For high-sensitivity cardiac troponin T (hs-cTnT), tested with a Roche assay, the 99th percentile URL in the healthy NHANES participants matched that reported by the manufacturer, at 19 ng/L. For high-sensitivity cardiac troponin I (hs-cTnI), the 99th percentile URL was consistently lower in this healthy subgroup than had been reported by the tests’ manufacturers (13 vs 28 ng/L with Abbott, 5 vs 11 ng/L with Ortho, and 37 vs 46.5 ng/L with Siemens).

These “results suggest that cohorts previously used by manufacturers to derive 99th percentile URLs may not have fully excluded people with underlying health conditions,” McEvoy et al note.

At present, we are potentially overdetecting myocardial injury in older adults. John W. McEvoy

As has been found before, there were sex differences: the 99th percentile URL values with each of the four assays in the NHANES subgroup were higher for men versus women (P < 0.001).
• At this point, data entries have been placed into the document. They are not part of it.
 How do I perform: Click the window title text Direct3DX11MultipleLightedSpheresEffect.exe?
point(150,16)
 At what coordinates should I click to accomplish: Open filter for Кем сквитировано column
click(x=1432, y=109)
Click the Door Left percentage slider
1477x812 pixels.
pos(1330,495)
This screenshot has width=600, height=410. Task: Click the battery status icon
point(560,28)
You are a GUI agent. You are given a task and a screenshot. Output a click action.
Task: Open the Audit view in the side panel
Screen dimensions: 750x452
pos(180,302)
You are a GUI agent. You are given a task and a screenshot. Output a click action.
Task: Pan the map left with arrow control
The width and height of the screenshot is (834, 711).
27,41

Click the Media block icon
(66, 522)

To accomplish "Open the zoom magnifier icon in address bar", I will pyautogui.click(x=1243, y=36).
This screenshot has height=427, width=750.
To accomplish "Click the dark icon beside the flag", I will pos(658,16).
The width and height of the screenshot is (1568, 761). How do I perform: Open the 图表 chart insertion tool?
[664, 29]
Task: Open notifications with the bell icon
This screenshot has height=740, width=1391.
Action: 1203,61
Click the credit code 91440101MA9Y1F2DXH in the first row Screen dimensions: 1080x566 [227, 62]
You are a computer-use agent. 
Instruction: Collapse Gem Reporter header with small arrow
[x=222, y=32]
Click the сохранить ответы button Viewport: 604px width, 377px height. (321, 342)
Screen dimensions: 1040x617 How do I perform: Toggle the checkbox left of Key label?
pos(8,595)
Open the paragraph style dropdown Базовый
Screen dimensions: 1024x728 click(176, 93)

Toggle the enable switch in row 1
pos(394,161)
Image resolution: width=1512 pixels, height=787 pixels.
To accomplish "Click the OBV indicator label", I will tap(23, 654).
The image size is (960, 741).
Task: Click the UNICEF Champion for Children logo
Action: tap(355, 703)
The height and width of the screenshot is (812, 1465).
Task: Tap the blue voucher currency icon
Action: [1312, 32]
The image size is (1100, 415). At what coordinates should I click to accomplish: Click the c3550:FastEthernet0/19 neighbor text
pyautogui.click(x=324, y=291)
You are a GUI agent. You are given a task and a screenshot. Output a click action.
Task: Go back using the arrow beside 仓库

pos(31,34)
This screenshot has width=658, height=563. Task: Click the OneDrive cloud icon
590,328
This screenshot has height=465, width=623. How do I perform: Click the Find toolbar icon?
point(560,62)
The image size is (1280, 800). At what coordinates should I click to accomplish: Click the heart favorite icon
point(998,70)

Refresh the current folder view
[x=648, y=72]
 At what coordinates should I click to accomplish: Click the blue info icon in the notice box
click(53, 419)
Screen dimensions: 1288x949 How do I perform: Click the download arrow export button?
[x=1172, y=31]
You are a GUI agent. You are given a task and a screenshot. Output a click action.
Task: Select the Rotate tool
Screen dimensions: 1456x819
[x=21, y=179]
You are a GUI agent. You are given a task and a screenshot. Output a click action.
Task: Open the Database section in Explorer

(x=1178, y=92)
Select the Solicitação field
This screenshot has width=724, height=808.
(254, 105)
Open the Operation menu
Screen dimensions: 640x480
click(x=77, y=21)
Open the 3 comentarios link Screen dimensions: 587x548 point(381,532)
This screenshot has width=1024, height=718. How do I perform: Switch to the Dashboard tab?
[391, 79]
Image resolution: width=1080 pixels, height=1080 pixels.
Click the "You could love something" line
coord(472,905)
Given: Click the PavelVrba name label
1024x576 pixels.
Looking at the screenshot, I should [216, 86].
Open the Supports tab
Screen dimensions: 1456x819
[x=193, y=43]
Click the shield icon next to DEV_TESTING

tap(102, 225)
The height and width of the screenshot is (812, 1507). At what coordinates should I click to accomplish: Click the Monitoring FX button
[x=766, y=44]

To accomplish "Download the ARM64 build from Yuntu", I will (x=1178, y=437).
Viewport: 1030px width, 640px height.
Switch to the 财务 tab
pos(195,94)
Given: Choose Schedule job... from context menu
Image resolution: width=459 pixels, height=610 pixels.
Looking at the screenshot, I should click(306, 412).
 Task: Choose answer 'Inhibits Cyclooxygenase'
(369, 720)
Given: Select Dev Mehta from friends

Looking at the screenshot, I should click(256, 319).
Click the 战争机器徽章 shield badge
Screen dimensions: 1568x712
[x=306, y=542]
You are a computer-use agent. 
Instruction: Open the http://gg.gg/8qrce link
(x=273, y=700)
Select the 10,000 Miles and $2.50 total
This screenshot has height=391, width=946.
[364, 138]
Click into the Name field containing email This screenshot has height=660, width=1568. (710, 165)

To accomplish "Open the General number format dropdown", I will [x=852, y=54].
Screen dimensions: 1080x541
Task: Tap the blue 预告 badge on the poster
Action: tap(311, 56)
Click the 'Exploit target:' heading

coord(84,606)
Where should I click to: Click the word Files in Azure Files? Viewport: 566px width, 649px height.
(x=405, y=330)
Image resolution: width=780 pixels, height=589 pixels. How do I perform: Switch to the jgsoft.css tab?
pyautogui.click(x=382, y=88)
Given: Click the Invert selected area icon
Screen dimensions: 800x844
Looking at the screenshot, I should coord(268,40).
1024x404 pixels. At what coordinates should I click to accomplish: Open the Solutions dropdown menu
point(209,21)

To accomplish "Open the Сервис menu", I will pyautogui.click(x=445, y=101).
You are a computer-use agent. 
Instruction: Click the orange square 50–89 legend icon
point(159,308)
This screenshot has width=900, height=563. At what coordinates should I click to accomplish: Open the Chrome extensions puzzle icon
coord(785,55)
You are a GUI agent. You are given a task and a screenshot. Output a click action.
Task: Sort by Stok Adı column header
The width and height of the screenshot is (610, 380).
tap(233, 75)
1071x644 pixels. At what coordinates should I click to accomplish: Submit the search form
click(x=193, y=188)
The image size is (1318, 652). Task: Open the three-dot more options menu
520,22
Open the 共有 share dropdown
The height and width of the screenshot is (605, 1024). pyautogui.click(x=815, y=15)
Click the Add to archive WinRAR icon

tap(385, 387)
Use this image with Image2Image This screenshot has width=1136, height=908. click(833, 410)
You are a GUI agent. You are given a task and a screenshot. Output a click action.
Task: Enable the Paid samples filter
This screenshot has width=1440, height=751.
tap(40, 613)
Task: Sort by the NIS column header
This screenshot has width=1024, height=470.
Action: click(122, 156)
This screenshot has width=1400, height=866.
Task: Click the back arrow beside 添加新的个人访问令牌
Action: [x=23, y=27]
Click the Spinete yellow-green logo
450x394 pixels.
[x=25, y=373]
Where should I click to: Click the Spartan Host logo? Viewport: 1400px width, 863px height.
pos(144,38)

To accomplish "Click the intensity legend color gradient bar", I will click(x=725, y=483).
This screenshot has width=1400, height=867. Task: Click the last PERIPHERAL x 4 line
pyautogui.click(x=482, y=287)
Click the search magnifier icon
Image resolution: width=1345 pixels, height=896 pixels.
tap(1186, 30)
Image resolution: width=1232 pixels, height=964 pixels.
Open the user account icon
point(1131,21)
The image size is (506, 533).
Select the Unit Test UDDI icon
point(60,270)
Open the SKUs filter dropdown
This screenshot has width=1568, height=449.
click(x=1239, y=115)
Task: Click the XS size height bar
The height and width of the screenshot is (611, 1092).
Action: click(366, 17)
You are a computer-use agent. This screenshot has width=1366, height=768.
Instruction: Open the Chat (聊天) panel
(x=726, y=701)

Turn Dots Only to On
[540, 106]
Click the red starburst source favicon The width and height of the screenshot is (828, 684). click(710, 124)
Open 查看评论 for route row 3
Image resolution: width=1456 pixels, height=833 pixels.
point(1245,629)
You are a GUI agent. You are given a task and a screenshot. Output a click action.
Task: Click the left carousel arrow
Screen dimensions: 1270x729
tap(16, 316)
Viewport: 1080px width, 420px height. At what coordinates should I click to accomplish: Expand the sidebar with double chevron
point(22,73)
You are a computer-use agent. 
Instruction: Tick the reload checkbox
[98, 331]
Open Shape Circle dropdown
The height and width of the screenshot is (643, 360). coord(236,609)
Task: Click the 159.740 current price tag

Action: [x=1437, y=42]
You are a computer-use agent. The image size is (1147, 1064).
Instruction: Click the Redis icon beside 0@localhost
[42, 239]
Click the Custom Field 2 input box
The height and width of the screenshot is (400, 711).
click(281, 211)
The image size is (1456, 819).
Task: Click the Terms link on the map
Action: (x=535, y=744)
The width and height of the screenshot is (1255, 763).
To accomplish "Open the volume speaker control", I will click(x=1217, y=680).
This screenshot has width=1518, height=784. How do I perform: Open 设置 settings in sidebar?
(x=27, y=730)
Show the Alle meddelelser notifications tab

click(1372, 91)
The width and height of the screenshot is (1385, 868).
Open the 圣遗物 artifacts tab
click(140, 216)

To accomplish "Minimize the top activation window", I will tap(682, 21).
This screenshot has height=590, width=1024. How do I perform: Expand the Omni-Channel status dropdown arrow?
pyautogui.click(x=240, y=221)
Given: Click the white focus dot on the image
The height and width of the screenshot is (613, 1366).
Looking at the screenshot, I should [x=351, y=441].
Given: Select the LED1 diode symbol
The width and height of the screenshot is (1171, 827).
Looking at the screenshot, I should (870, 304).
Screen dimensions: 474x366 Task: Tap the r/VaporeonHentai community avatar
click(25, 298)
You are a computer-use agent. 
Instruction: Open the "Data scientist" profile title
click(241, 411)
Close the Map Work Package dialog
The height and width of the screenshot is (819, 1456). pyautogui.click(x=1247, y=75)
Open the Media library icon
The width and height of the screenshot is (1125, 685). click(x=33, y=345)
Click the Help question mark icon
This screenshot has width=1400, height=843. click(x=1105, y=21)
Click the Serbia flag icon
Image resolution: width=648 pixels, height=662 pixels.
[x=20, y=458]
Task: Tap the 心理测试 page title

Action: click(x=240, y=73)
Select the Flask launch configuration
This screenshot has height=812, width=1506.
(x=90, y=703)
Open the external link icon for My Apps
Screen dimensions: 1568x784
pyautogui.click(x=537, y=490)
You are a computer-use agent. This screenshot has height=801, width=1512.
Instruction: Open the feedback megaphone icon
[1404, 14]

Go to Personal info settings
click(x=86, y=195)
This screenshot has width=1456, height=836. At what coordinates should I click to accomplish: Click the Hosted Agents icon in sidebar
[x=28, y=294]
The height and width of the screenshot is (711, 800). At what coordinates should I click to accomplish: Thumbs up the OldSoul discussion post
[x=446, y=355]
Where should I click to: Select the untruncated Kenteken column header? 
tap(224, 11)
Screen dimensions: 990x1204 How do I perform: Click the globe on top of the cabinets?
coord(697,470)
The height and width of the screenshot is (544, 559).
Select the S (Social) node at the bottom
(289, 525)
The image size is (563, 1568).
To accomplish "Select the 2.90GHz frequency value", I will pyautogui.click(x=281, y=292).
Additionally, individuals younger than 40 years had significantly lower 99th percentile URLs than did adults 60 years and older—though none of the tests’ manufacturers currently report URLs tailored to age. The Siemens hs-cTnI assay, for instance, had 99th percentile URLs of 33, 43, and 51 ng/dL for the healthy NHANES participants aged 18-39, 40-59, and ≥ 60 years, respectively.

The NHANES subgroup contained 405 adults in the eldest age bracket, all of whom qualified as healthy based on strict criteria. But “the URLs in current use (often derived by manufacturers using samples that included mostly young adults) may not apply well to older persons, even though these are the individuals who most commonly present for clinical care and are evaluated for myocardial injury,” the authors explain.

No differences were found based on race/ethnicity.

Edging Towards Real-World Use

McEvoy pointed out that, although their research was done independently, exploration of URL variations through the NHANES data set is something the assay “manufacturers are really keen to see as well.” In a related study, published online last month in Circulation, he and his colleagues looked at the same question but focused on children and adolescents in NHANES.

As a next step, “I’d love to see our age-specific 99th percentiles be studied in patients who are presenting for medical care with chest pain to see how our cut points perform in that context,” said McEvoy.

Cian P. McCarthy, MBBCh, BAO (Massachusetts General Hospital, Boston), and colleagues, writing in an accompanying editorial, agree that the NHANES results “have implications on how we define and interpret normal and abnormal troponin values and highlight the importance of using a standardized process for deriving the URL for these widely used assays.”

They, like McEvoy did in speaking with TCTMD, emphasize that acute myocardial “injury—defined by an hs-cTn rise and/or fall around the 99th percentile [URL]—is only one component of the Universal Definition of MI, and does not alone define it.”

As to the question of whether both age- and sex-specific thresholds should be adopted, the editorialists note that “such cutoffs may further complicate MI diagnostic criteria.” Still, they say, “this is superseded by the benefits of improved diagnostic accuracy in younger and female patients (a critical health equity step) while reducing MI overdiagnosis in the elderly, with the resultant harms that might follow, adverse psychosocial patient impact, and unnecessary healthcare expenditure from cascade testing.”